La Haute-Garonne, comme dans tout l’Hexagone, fait face à une crise du logement sans précédent depuis l'après-guerre. Les chiffres alarmants et les problèmes croissants liés au logement ont incité les acteurs du secteur de la construction, de la rénovation énergétique et du logement à partager leurs préoccupations et propositions pour éviter une crise sociale, économique et citoyenne majeure. Cette crise est marquée par une pénurie de logements, une hausse des prix de l'immobilier, des difficultés d'accès au crédit, et bien plus encore.

Des problèmes multiples contribuant à la crise

Le pouvoir d'achat des ménages est mis sous pression par la part prépondérante de leur budget consacrée au logement, atteignant jusqu'à 68 % des dépenses pré-engagées selon la Direction de l'information légale et administrative (DILA). Cette pression s'intensifie avec l'augmentation des dépenses contraintes, notamment celles liées à l'alimentation et à l'énergie, en raison de l'inflation.

La croissance démographique continue en Haute-Garonne, avec un solde positif de 9 000 à 10 000 habitants supplémentaires chaque année, accentuant davantage la demande de logements. Cependant, l'offre de logements reste largement insuffisante pour répondre à ces besoins croissants.

Selon des études de l'Union sociale pour l'habitat (USH) et de la Fédération des promoteurs immobiliers (FPI), la France aurait besoin de construire plus de 500 000 logements chaque année, dont 200 000 dans le parc social, pour résorber la crise d'ici 2040. En Haute-Garonne, il faudrait construire environ 13 000 logements collectifs et individuels par an pour répondre à la demande, toutes catégories confondues (logement social et logement libre). Cependant, la production de logements neufs est bien en deçà de ces besoins, avec seulement 9 300 logements commencés au cours de la dernière année.

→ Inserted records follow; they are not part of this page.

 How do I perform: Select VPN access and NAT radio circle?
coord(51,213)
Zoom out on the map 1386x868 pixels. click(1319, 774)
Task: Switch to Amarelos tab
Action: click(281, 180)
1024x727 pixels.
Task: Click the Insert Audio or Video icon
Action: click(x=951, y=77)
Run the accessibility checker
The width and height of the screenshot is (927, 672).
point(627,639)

Pierre Aoun, vice-président FPI Toulouse Occitanie, précise :

"L'accès au logement neuf est également en chute libre, avec une baisse drastique de la production, en particulier dans l'habitat collectif et les maisons individuelles. Cette tendance est attribuée en partie à la réduction des capacités d'emprunt des ménages, qui ont été fortement affectées par l'augmentation des taux d'intérêt, passant de 1,06 % à fin 2021 à près de 4 % actuellement. Les prêts immobiliers aux particuliers pour le logement neuf ont chuté de 43 % en glissement annuel à fin juillet 2023."

La primo-accession en péril et le marché locatif en crise

La situation est particulièrement préoccupante pour les primo-accédants, car la perspective de devenir propriétaire devient de plus en plus inaccessible. Les niveaux de diplômes plus élevés et une bonne insertion professionnelle ne suffisent plus à garantir l'accession à la propriété. La part des primo-accédants dans les acquisitions diminue constamment.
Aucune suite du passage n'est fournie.